I don't really give a stuff about getting a sorry. An enforced sorry is pretty meaningless as they don't understand it and you end up losing your rag over it if they won't say it. And my ds says sorry btw. Because I model when to say it. If he is bad I explain why he shouldn't do it and move on. I also re-direct, you can't do that but you can do this. The turning on the taps sounds like he wants to have fun with you, can you do something silly with him every so often.

And grandparents are grandparents not parents. Unless they are your childcare or really reckless I would let them get on with it their way.

sleepcrisis · 17/07/2013 20:50

Thanks for more replies everyone.

I must say that I was initially a bit defensive about Kikiinkits comments about us not having any fun and have been thinking about it alot today. We do have fun, lots of fun and at first I was a bit annoyed by the comments - In my OP I was just referrring to the tough bits.

I guess where I am going wrong is that I am totally separating the fun bits with the chores that need doing, and not bringing the fun into it. Thats where I need to address things. When we don't have a job to do we have lots of fun together - exploring in all the bushes at the park, gardening (he digs and waters and hunts for worms), I do lots of physical rough and tumble with him, we go on bear hunts in the garden etc. And we try to go swimming etc (he LOVES swimming and soft play etc but its the being there that is great, not the getting there and back again bit!) But I think that when I have a job to do, eg the shops, running errands etc, I totally forget about fun and just expect too much of him. And when most days are interspersed with chores, I can see how he might get less of the fun mummy and more of the hurried, serious mummy.

I am going to try and get him more involved in day to day boring stuff and give him jobs to do. I like MeercatMerkins suggestions of getting him to help at the supermarket etc. I have tried half heartedly with that before but I always feel stressed out in those situations and like the clock is ticking to get the job done before he has a melt down. I need to calm down and try to enjoy it a bit more, maybe he'd pick up on that too.
Also I had forgotton about the baby buggy! We did actually take that to the shops once and it was a massive success. And of course he got tons of attention from shopkeepers as he was so cute with it, that helped a lot!

Thanks again for all the comments.

OP posts:
capecath · 17/07/2013 22:44

Another mum here who can relate... DS1 now 2.11 has always been highly energetic and into everything, constantly testing boundaries. I remember around the time he turned 2 being a particularly testing phase when he would regularly kick up a huge fuss about getting into his buggy or carseat! Things are a lot better now that his understanding and vocabulary has improved so we can chat more, reason a little and look forward to where we're going, what we're doing, etc.
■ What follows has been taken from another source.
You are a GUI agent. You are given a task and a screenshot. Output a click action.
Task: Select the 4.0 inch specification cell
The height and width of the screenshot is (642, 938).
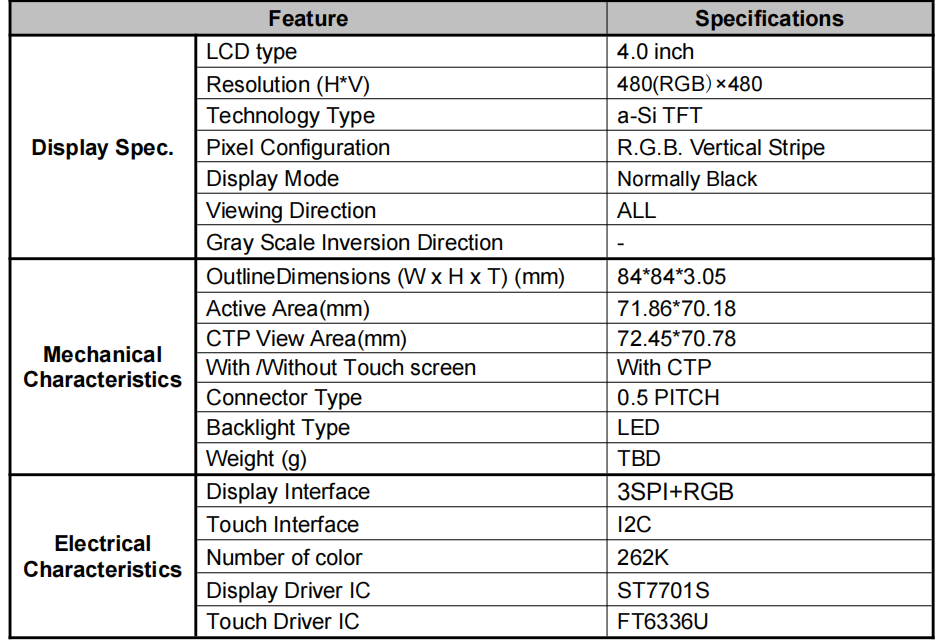click(655, 52)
We do the reverse psychology thing, like if he doesn't want to put his shoes on, then say "ok then we can't go out, we'll just stay at home" which quickly changes his mind! I do think that for him that is attention seeking. We also do time outs where he (has to stay somewhere until he has "stopped crying", that is, the type of whining when he can't get his way (clearly different to genuine upset!!) which works a treat, he usually comes out after a few mins saying "I've stopped crying now" bless.

For supermarket, now that there is also DS2 who is 11 months, the trolley is compulsory for both of them. DS2 sits up front and DS1 in the back, which he quite likes. When he wants to get out I try distractions by helping me, holding things, or a snack. We generally do big shops online though! Places like B&Q, I'd probably opt for the buggy if just me, but if not in a hurry I'd just let him explore a little, which I do try not to be, just allowing extra time for things.

Suppose I have been questioning myself, am I not wanting him to do something for his sake or mine? Why not follow him around and let him explore sometimes? While consistency is important in discipline, I think it is also important to distinguish between non-negotiables and where things are flexible. I know I am guilty of being impatient, worrying far too much and always in a hurry!!